Helena is a ghost town in Texas, approximately 70 mi southeast of San Antonio in Karnes County. The seat of Karnes County from 1854 to 1894, Helena was once known as the self-proclaimed "toughest town on earth" in the mid-19th century. It was named for the second wife of Dr. Lewis S. Owings, Helen M. Owings Swisher.

The town was the birthplace of the so-called "Helena Duel", in which the left hands of two opponents are tied together with buckskin and each fighter is given a knife with a three-inch blade – too short to reach a vital organ or cause a single fatal stab. After the combatants are whirled around a few times, they slash away at each other until one bleeds to death from the accumulation of cuts and stabs. Crowds of spectators would view this gory, gruesome spectacle and place bets on the outcome.
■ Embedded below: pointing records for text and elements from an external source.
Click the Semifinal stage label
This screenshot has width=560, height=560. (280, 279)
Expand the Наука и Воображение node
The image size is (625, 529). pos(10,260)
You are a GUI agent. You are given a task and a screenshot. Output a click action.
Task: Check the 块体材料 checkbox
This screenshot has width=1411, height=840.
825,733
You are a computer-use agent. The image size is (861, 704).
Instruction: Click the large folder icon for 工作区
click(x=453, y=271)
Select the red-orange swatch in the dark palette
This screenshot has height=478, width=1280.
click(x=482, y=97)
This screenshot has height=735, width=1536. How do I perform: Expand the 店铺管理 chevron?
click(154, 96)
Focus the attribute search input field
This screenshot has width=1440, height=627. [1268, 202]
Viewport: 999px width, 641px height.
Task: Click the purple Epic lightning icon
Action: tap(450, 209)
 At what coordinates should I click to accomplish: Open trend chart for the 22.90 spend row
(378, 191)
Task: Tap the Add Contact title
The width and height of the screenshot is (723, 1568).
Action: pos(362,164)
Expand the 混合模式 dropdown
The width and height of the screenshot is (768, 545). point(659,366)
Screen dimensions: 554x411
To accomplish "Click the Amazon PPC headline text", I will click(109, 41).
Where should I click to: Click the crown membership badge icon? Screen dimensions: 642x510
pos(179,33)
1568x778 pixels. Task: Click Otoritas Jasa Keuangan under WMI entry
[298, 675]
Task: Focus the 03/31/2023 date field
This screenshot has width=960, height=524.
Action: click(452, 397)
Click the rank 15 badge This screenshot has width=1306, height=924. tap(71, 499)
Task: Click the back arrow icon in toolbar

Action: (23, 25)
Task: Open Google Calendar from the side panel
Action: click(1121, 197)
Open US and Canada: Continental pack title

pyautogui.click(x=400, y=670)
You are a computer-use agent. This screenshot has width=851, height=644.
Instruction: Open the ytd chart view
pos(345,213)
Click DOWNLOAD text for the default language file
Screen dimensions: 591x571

Helena is a ghost town allegedly because of the vendetta that Colonel William G. Butler (1831–1912), a powerful rancher, had against the town he blamed for the death of his son, Emmett Butler, who had been killed by a stray bullet from a saloon brawl on December 26, 1884. A few days later, Colonel Butler went to Helena with group of cowhands and demanded to know who had shot his son and found that none of the townspeople was willing to tell the truth. Enraged, Colonel Butler reportedly shouted: "All right! For that I'll kill the town that killed my son!" Following through on his threat, Butler, a veteran of the American Civil War, arranged for the tracks of the San Antonio and Aransas Pass Railway to be built 7 mi away from Helena. Then, in a bitterly contested election in 1894 the county seat was moved from Helena to Karnes City. Helena quickly died.